Arrighi J A, Soufer R
Yale University School of Medicine, Veterans Administration Medical Center, West Haven, Conn. 06516, USA.
J Nucl Cardiol. 1995 Nov-Dec;2(6):525-43. doi: 10.1016/s1071-3581(05)80045-5.
Diastole, that portion of the cardiac cycle that begins with isovolumic relaxation and ends with mitral valve closure, results in ventricular filling and involves both active (energy-dependent) and passive processes. The interactions between active processes (myocardial relaxation) that primarily influence early ventricular filling and passive processes, such as loading conditions, myocardial compliance, and valvular disease, are complex. Clinical methods to assess ventricular filling include cardiac catheterization, radionuclide angiography, and echocardiography. Any measurements of diastolic function must be made with an understanding of the determinants of ventricular filling and the limitations of the diagnostic test. Many cardiac disorders are characterized by elevated pulmonary venous pressures in the face of normal systolic ventricular function, which suggests a primary abnormality of diastolic function. Abnormalities in diastolic function have been observed in coronary artery disease, congestive heart failure (with and without systolic dysfunction), hypertrophic cardiomyopathy, hypertension, and in healthy elderly subjects. Identification of these abnormalities may be useful clinically, particularly in patients with symptoms of heart failure and normal systolic function. Data are not available to determine the optimal therapy for such patients, although evidence suggests that calcium channel blockers, beta blockers, and agents that reverse myocardial hypertrophy may be useful. This review briefly summarizes the physiology of diastole, the methods of clinical assessment of diastolic function, and the role of diastolic function in cardiovascular disease.

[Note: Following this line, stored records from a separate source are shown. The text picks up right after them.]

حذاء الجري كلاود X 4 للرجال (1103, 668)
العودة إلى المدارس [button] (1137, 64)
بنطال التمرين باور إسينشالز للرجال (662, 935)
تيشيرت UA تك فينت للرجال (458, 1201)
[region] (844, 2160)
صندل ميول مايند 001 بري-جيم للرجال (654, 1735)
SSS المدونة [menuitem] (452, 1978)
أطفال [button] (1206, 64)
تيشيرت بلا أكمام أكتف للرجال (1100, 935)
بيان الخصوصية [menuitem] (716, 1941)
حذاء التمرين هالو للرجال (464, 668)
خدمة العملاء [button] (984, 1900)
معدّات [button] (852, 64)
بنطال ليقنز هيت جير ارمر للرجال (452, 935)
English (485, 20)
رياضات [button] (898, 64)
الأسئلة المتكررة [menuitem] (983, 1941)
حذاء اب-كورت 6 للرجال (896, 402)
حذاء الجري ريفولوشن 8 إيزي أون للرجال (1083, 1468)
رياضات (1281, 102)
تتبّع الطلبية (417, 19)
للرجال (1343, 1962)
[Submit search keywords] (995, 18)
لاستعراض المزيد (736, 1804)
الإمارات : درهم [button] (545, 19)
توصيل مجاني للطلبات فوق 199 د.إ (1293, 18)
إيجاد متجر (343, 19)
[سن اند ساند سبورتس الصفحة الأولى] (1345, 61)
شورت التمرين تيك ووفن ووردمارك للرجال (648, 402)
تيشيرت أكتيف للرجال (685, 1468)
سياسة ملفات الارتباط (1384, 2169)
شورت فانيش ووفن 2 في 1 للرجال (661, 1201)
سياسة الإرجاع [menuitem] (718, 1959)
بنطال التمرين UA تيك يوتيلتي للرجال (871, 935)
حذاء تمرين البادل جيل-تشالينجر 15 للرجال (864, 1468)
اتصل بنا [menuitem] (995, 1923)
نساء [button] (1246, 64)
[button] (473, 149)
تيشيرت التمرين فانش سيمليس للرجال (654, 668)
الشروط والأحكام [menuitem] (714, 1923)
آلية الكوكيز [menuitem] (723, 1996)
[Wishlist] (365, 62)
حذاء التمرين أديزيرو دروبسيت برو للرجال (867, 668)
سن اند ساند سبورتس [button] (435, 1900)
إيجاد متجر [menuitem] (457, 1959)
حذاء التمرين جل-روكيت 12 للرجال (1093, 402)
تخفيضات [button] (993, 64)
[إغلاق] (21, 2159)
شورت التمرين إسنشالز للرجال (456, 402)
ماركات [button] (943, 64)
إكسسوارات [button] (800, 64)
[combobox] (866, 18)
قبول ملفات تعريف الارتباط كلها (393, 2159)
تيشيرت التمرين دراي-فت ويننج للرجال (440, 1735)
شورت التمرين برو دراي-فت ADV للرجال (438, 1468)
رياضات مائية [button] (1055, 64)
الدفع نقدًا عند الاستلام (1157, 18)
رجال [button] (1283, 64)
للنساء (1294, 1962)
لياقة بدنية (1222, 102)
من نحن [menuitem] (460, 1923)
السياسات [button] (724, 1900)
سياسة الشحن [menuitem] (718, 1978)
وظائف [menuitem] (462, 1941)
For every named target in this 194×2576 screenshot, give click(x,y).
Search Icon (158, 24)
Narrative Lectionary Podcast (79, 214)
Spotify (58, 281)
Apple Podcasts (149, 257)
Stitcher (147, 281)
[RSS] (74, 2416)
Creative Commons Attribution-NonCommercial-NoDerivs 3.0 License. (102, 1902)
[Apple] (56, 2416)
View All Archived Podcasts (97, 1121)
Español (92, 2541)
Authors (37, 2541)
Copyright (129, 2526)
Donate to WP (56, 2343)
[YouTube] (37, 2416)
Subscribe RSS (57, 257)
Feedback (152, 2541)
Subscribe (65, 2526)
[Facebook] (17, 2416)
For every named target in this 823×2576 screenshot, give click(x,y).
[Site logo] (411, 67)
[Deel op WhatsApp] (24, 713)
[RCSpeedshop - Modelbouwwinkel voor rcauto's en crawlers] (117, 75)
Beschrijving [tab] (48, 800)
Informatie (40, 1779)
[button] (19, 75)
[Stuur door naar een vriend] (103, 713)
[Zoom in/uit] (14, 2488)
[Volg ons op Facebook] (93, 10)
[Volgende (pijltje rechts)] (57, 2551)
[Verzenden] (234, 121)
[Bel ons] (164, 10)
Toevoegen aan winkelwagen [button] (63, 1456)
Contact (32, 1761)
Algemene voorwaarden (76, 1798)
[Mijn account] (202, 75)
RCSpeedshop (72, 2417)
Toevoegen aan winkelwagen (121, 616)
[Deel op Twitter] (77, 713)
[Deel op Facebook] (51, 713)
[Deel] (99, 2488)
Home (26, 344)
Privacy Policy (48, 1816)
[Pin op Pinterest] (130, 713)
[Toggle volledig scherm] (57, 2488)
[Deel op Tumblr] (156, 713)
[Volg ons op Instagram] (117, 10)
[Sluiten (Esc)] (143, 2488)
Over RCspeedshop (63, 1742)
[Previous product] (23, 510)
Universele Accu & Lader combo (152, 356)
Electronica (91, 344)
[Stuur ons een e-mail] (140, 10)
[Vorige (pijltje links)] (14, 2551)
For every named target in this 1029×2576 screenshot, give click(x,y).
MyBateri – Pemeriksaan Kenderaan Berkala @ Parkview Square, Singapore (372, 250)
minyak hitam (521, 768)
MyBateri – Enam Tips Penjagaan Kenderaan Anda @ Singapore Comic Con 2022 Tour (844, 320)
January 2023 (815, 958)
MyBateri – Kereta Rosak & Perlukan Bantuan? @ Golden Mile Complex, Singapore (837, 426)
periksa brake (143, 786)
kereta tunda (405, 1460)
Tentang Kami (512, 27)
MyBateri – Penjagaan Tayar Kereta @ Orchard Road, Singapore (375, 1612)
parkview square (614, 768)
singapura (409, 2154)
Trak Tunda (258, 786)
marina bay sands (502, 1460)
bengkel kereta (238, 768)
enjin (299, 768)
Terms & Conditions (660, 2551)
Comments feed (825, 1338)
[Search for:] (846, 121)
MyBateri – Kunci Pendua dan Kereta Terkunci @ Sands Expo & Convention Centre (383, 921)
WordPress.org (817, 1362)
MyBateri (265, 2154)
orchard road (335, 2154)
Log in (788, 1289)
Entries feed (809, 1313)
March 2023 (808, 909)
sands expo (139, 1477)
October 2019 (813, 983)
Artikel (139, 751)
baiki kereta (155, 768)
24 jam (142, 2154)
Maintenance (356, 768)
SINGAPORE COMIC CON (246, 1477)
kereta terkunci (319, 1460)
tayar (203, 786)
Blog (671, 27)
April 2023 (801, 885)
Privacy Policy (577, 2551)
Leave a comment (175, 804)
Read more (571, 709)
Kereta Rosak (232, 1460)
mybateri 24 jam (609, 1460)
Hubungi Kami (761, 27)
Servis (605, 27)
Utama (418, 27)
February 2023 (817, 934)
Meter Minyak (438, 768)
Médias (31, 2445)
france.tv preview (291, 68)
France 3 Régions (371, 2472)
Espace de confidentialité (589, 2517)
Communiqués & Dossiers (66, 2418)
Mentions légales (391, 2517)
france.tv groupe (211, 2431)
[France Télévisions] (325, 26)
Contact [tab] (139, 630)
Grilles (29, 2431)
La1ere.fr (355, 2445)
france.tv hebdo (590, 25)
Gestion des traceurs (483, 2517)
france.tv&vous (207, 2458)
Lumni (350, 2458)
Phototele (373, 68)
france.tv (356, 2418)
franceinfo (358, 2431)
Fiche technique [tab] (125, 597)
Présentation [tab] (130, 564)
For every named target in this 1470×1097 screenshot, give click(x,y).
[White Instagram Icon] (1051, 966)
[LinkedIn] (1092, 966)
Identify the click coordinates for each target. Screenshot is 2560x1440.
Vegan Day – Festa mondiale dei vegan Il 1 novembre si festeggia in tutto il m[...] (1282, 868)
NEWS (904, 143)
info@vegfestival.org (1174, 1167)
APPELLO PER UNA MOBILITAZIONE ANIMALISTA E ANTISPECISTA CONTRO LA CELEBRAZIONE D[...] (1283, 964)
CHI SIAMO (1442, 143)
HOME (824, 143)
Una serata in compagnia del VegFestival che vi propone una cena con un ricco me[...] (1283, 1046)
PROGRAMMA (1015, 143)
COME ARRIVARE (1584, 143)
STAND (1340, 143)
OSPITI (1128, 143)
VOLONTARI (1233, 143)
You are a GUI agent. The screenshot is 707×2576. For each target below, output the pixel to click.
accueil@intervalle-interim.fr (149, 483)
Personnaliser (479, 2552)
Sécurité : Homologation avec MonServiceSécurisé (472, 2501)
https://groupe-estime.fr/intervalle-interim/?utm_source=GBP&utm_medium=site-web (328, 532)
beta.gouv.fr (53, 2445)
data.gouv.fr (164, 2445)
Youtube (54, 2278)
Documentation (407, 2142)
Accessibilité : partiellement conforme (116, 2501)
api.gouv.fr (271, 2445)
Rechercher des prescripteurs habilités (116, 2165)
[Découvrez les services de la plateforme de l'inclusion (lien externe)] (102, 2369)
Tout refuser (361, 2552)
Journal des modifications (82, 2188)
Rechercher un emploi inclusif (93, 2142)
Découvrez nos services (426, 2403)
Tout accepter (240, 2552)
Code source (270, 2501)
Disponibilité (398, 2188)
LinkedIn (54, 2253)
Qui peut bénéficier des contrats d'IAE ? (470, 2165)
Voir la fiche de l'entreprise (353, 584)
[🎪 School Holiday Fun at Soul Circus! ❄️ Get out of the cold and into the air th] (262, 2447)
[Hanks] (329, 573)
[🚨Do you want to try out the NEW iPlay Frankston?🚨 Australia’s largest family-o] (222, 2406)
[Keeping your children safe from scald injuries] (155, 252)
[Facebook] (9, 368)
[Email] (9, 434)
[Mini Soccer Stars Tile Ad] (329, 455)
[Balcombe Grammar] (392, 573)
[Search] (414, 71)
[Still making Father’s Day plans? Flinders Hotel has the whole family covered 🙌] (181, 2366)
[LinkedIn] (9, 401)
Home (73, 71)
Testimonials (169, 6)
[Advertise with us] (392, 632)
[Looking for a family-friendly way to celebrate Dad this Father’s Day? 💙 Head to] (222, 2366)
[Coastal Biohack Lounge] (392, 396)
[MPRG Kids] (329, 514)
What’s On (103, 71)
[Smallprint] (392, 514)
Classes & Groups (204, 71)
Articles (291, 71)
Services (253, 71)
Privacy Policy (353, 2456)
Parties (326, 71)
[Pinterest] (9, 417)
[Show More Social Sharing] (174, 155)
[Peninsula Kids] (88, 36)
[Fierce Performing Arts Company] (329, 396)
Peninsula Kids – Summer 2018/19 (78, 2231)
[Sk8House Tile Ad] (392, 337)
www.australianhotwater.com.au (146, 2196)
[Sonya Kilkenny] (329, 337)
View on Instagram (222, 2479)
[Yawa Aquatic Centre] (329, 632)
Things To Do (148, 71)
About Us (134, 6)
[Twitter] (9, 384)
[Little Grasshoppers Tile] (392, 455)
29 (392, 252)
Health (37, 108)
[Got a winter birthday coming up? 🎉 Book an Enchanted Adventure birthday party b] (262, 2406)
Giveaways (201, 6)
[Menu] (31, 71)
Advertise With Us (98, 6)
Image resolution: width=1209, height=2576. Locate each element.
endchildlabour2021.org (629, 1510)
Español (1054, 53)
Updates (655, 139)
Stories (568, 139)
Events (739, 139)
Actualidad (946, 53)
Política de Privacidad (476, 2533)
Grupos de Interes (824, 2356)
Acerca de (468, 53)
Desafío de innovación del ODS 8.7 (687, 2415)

舒张期是心动周期的一部分,始于等容舒张期,止于二尖瓣关闭,导致心室充盈,涉及主动(能量依赖)和被动过程。主要影响心室早期充盈的主动过程(心肌舒张)与被动过程(如负荷条件、心肌顺应性和瓣膜疾病)之间的相互作用很复杂。评估心室充盈的临床方法包括心导管检查、放射性核素血管造影和超声心动图。任何舒张功能的测量都必须在了解心室充盈的决定因素和诊断测试的局限性的基础上进行。许多心脏疾病的特征是在心室收缩功能正常的情况下肺静脉压升高,这表明舒张功能存在原发性异常。在冠状动脉疾病、充血性心力衰竭(伴或不伴收缩功能障碍)、肥厚型心肌病、高血压以及健康老年受试者中均观察到舒张功能异常。识别这些异常在临床上可能有用,特别是对于有心力衰竭症状且收缩功能正常的患者。尽管有证据表明钙通道阻滞剂、β受体阻滞剂和逆转心肌肥厚的药物可能有用,但尚无数据确定此类患者的最佳治疗方法。本综述简要总结了舒张期生理学、舒张功能的临床评估方法以及舒张功能在心血管疾病中的作用。